The Barclay Review of Non Domestic Rates – How are rural interests affected?

The Barclay Review, published last month, contained thirty recommendations that could significantly alter the business rates system. A statement issued by the Cabinet Secretary for Finance and the Constitution, Derek Mackay, on the 12th September has illustrated exactly how the Scottish Government planned to act upon these recommendations. 

29 September 2017

The Barclay Review, published last month, contained thirty recommendations that could significantly alter the business rates system. A statement issued by the Cabinet Secretary for Finance and the Constitution, Derek Mackay, on the 12th September has illustrated exactly how the Scottish Government planned to act upon these recommendations.

Business rates are calculated by multiplying the rateable value of the (non-domestic) property, based on a notional annual rent, by a multiplier (or poundage rate) set annually by the Scottish Government. This multiplier is currently set at 46.6p for the 2017-2018 tax year.

Revaluation Cycles
The most recent revaluation cycle in Scotland lasted seven years and was described by several non-domestic rate payers as a “shock to the system” as their rates escalated, seemingly out of proportion with the market climate.

From 2022 revaluations will occur every three years with the value being based on the market values the year before. This is intended to create consistency for ratepayers while bringing the revaluations more in line with market trends.
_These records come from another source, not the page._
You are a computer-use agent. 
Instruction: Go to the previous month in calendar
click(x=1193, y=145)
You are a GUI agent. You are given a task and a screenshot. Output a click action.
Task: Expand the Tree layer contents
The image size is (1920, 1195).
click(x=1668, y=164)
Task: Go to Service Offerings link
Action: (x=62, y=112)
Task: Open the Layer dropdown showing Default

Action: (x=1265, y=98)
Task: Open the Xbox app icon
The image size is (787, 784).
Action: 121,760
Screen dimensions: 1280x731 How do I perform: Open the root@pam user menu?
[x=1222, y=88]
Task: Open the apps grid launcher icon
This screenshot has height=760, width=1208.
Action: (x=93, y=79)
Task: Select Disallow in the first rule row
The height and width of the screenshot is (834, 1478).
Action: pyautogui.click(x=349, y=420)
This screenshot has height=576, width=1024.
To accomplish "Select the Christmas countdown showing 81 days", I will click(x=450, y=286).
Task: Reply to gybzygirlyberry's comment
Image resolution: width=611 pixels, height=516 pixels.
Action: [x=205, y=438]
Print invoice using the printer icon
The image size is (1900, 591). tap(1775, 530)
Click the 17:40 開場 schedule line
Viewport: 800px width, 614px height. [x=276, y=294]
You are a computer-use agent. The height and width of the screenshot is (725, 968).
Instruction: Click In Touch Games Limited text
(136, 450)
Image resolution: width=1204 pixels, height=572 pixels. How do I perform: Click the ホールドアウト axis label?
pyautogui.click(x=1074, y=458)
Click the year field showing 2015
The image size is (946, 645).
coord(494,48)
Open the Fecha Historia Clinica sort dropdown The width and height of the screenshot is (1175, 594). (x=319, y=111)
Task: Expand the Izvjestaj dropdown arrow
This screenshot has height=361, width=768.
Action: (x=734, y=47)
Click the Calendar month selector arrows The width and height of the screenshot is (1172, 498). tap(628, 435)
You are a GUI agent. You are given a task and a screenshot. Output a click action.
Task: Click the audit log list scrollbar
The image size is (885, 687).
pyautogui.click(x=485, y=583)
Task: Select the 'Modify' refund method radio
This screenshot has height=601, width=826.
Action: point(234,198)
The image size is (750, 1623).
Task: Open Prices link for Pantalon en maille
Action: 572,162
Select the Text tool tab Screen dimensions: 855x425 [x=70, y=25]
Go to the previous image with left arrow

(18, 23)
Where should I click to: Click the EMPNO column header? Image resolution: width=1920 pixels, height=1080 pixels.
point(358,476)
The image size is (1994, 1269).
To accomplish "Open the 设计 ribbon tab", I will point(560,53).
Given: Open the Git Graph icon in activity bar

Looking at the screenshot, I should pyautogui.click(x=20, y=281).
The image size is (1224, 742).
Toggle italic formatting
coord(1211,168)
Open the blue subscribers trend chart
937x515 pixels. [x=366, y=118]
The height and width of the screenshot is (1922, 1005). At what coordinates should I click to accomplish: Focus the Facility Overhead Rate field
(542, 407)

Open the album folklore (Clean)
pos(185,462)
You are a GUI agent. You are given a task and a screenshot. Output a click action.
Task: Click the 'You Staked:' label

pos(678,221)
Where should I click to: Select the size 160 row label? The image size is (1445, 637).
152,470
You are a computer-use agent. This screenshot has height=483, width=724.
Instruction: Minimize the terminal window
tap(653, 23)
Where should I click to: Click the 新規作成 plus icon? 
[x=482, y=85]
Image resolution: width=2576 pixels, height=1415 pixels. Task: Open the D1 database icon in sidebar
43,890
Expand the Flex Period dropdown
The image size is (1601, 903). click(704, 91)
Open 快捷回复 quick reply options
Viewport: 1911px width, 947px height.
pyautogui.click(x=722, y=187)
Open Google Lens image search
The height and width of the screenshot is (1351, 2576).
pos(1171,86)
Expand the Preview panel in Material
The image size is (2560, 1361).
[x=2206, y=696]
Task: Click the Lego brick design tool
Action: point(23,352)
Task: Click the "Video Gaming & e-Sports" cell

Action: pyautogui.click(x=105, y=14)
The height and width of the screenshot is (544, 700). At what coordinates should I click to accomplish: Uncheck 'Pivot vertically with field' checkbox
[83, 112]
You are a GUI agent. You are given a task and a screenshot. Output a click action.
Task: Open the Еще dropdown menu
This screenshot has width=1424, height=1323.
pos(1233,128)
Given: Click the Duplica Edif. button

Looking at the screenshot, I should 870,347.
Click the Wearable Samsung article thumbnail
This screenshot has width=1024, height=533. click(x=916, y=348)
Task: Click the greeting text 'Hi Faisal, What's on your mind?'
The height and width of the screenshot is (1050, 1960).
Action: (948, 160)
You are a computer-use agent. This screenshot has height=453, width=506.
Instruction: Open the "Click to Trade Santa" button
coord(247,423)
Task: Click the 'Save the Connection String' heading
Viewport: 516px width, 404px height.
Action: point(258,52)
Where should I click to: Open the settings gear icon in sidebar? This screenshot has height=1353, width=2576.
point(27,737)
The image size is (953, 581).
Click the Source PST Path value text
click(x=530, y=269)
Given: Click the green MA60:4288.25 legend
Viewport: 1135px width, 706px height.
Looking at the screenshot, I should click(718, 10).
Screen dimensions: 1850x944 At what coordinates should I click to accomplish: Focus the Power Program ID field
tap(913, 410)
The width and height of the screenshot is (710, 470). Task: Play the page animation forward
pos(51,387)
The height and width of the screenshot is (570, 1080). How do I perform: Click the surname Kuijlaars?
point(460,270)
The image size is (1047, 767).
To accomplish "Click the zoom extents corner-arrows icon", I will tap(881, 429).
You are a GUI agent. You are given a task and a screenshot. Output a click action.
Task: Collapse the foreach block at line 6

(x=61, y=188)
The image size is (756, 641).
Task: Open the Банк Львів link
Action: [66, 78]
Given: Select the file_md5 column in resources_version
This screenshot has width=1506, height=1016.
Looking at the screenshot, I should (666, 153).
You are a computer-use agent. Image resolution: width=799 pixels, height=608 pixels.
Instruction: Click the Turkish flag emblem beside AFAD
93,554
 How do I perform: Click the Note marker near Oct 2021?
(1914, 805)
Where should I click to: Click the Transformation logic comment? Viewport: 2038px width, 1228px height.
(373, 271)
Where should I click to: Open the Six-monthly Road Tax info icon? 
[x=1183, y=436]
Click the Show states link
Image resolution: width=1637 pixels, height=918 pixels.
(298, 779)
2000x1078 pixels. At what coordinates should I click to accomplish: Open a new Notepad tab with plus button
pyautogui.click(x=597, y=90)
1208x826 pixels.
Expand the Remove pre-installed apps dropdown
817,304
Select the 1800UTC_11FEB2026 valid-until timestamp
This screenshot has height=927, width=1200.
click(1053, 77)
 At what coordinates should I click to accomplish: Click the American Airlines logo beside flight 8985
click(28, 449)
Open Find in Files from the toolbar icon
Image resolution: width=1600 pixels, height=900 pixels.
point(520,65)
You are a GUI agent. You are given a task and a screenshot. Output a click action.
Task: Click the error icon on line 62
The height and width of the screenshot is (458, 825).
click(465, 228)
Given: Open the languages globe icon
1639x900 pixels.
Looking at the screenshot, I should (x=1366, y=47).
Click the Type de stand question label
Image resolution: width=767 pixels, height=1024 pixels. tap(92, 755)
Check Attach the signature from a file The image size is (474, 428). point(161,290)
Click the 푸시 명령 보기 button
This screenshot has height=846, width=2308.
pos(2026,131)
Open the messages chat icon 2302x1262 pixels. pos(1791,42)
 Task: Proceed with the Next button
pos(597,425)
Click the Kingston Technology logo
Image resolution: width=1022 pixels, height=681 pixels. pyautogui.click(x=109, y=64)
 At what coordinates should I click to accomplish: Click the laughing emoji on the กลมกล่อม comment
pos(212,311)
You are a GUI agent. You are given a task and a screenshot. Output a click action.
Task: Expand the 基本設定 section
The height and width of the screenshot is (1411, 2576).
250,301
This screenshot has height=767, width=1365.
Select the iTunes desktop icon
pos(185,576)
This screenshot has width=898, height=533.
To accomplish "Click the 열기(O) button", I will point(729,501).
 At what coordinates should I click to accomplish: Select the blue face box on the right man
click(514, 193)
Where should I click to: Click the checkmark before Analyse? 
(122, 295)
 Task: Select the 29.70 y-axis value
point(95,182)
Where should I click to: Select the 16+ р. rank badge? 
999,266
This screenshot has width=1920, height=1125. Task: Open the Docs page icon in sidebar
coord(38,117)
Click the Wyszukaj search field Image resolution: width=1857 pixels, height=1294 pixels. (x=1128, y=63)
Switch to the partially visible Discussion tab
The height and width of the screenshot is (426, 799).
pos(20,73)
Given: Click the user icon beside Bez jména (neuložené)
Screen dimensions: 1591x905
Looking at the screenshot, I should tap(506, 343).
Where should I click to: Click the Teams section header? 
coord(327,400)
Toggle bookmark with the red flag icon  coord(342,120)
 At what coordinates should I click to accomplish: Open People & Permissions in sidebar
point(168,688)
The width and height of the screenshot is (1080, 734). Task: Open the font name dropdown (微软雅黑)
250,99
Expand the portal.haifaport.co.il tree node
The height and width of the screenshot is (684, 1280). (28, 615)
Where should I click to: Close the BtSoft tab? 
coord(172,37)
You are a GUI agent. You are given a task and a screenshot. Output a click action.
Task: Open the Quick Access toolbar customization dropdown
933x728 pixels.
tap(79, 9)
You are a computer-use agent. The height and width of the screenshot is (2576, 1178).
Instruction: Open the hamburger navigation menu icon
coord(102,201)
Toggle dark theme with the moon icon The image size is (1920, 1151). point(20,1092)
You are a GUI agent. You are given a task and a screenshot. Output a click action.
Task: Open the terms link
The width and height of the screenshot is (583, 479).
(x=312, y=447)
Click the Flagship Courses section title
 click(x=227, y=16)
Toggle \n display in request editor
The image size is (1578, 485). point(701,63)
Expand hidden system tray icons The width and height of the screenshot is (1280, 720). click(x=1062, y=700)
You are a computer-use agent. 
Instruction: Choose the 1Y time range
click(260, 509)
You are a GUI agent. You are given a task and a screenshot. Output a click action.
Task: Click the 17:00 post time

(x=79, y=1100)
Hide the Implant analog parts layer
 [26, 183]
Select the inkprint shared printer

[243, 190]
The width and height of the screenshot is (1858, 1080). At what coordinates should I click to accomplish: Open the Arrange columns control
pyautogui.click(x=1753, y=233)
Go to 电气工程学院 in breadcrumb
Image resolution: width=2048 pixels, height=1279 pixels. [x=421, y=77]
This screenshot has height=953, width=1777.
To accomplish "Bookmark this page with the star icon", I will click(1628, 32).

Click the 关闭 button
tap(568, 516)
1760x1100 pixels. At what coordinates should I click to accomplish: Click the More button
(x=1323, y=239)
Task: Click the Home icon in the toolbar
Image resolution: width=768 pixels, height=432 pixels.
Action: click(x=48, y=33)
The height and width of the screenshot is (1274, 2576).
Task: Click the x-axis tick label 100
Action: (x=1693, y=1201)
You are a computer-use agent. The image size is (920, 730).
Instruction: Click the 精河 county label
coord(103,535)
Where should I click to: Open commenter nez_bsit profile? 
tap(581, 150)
Business Growth Accelerator
One of the more significant proposals within the Barclay Review is to be adopted by the Government and will be included in the 2018/2019 Budget. The business growth accelerator proposes a twelve month grace period before rates are applied to new build properties, and also before rates are increased for properties that are expanded and improved. This will be of particular benefit to those making environmental improvements, including the installation of solar panels, or investment in plant and machinery.

The Scottish Government intends to go further than proposed in the review, stating that no new build property will pay rates until it is occupied for the first time, with the tenant benefitting from the twelve month rates-free period.

Large Business Supplement
If the proposal is implemented, business owners across Scotland could see a fall in the ‘large business supplement’ payable on properties with a rateable value of over £51,000. Halving the supplement would bring Scottish business rates into line with the English system. The Scottish Government have made no firm commitment to implementing this recommendation except to say that the business supplement will be reduced if it is deemed to be affordable.

Agricultural Land
For the time being the Scottish Government have opted to not take forward recommendations made by the Barclay Review that would have imposed business rates on commercial agricultural processing and the requirement for farms to be registered on the valuation roll.

Renewable Energy
Renewables have been facing significant rate rises in the early 2017 revaluations with, according to Niall Stuart of Scottish Renewables, many smaller hydro and solar businesses reportedly being hit by substantial increases of up to 650%. This is in part influenced by the current cost-based approach to the valuation of plant and machinery.

The Barclay Review of plant and machinery, which the Review recommends should be concluded by 2022, will focus in particular on the renewable energy sector, aiming to bridge the gap from the 1999 Wood Committee recommendations by determining whether this method of valuation properly captures and values technological advancement and new emerging industries.

Within this sector hydro-schemes are set to benefit from a fast-tracked valuation which is expected to encourage inward investment. Until this valuation is complete all new hydro-schemes from 1st April 2018 will be offered a new 60% relief. 

Sports Reliefs
The Barclay Review recommended that sports relief should be primarily focused on affordable community based facilities and a review should be undertaken as to whether the clubs currently claiming relief, particularly golf clubs and private members clubs, should continue to be entitled to do so.

This area is one that the Scottish Government believes requires further consideration to gauge the impact and wider implications.

Administrative
The Scottish Government has invited stakeholders to form an advisory group to discuss and direct administrative reform. The recommendations in the Barclay Report included a suggestion that Scottish Councils move towards a system of online and standardised billing.

The Review also called for overpayments to be refunded within 30 days. They have historically taken up to six months.